UPA calculates this “Spanish consumers pay 35% more for chicken than a few months ago”. But poultry farmers are getting almost none of this increase, so their profitability has plummeted, making it impossible for the farms to survive.”
The organization warns that the situation is “critical” and could lead to “a nationwide chicken shortage in October, given the impossibility of meeting the farms’ costs.”
Carlos Esparcia adds that poultry farms have invested heavily in improving the conditions in which the animals are raised and include control systems that ensure the proper temperature is maintained at all times of the day, as well as ventilation or ventilation. Food supply.
Although there is no generational change, he states that “the average age is one of the lowest” in the agricultural sector, given that he is around 45 years old. “Many young people have invested in this sector,” he says, but the agriculture organization criticizes that many of the beneficiary companies “continue to work without signing contracts with farmers and allowing them to cover production costs.”
Carlos Esparcia: “We no longer remember the pandemic”
“We no longer remember the pandemic,” he complains Carlos Esparcia, Head of Animal Husbandry of the Small Farmers Union (UPA), prior to the situation when farmers in the region were devoted to raising chickens.
Esparcia recalls “when the supermarket shelves were empty” because consumers initially feared running out of stock and looted the products they found until they realized that supply was fully guaranteed.

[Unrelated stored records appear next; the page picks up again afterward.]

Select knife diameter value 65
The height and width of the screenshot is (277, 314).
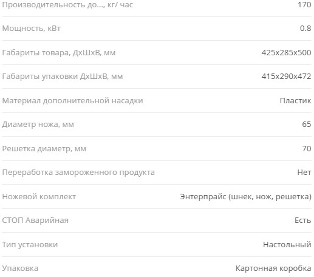coord(307,125)
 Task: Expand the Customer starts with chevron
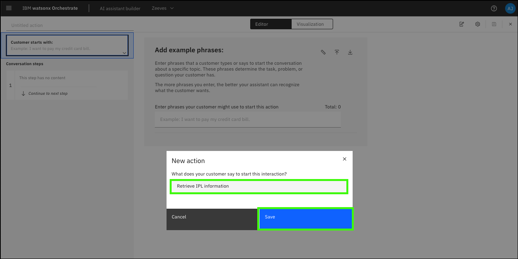coord(124,53)
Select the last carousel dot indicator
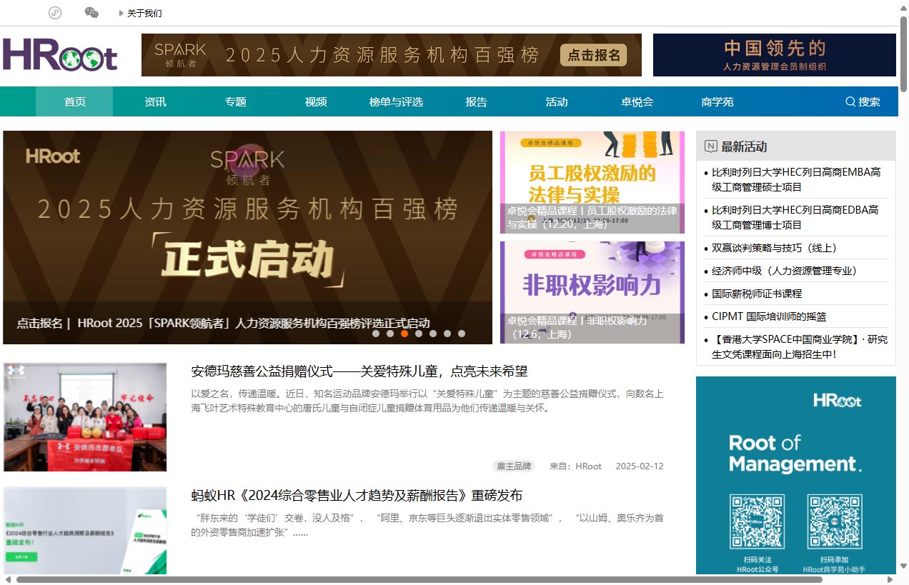This screenshot has height=585, width=909. 462,334
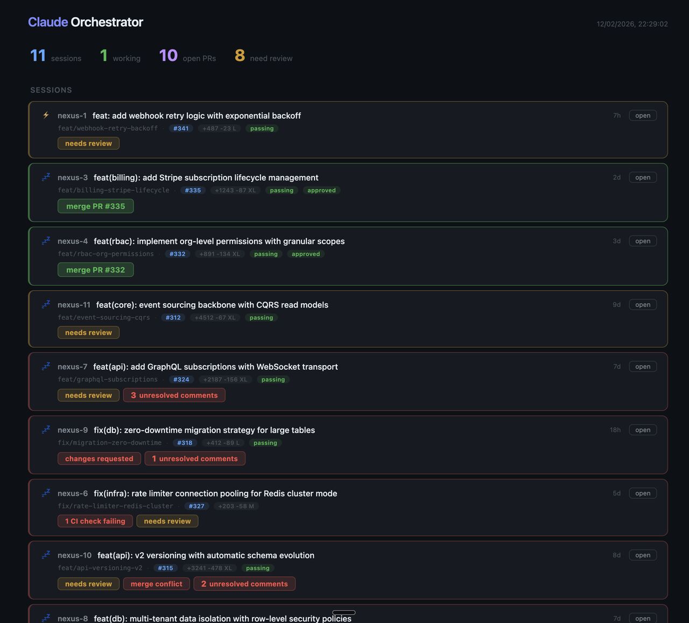The height and width of the screenshot is (623, 689).
Task: Click the sleep icon next to nexus-7
Action: [x=46, y=366]
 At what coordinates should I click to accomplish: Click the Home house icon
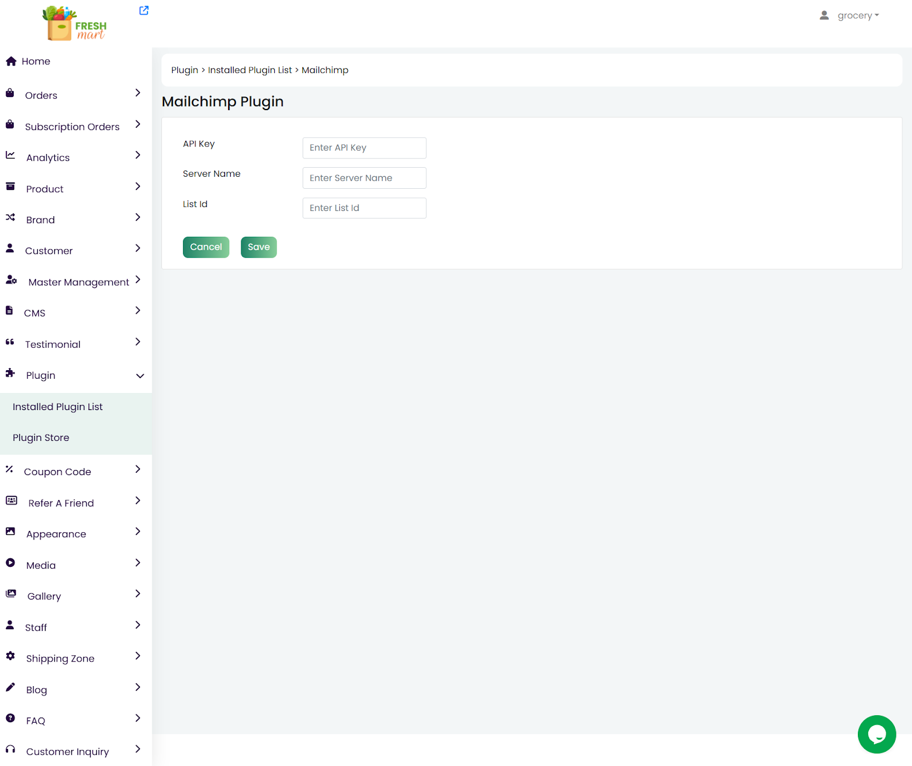click(11, 62)
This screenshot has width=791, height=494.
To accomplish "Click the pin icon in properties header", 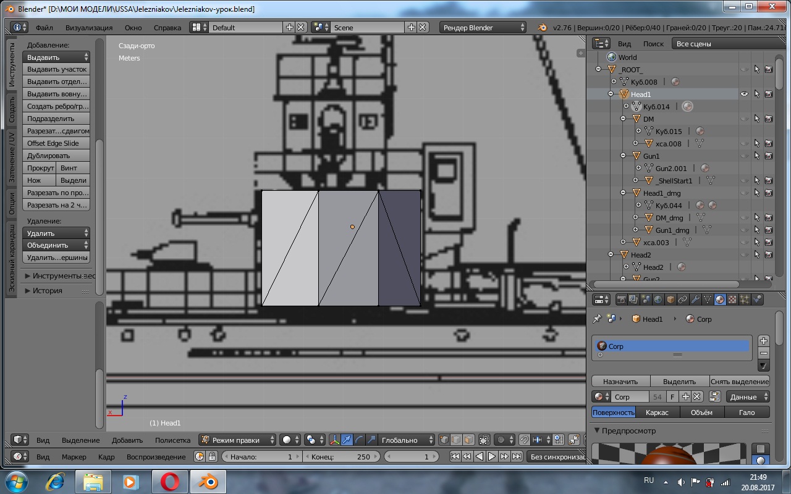I will click(597, 319).
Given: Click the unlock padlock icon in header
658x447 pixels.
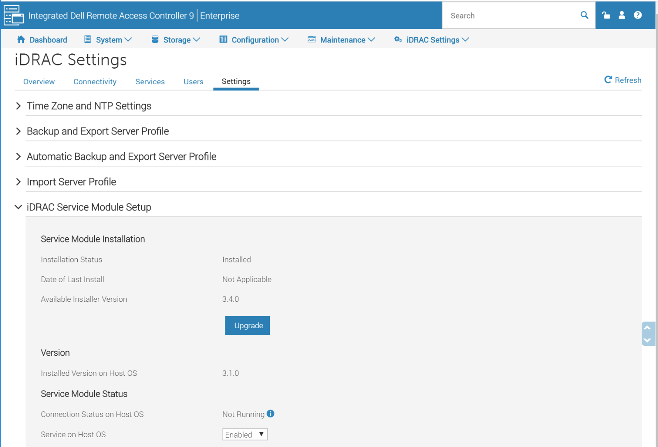Looking at the screenshot, I should (x=606, y=15).

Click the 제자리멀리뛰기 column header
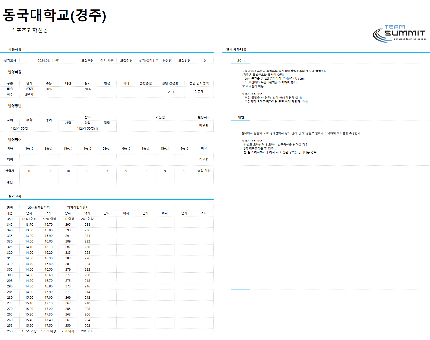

After the crisis caused by the slowdown in the economy, there was a shortage of supply from abroad, which became more expensive in 2021 with the increase in maritime freight prices. The invasion of Ukraine in 2022 prevented grain exports from this country, as well as from Russia, which led to an increase in grain and animal feed prices.
Ukraine’s difficulties in maintaining exports forced it to seek alternative suppliers on other continents. “We don’t realize how dangerous it is to depend on third countries,” warns Carlos Esparcia. Given the challenges facing livestock, the UPA is calling for the implementation of the Food Chain Act so that poultry farms are not forced to work at prices below costs.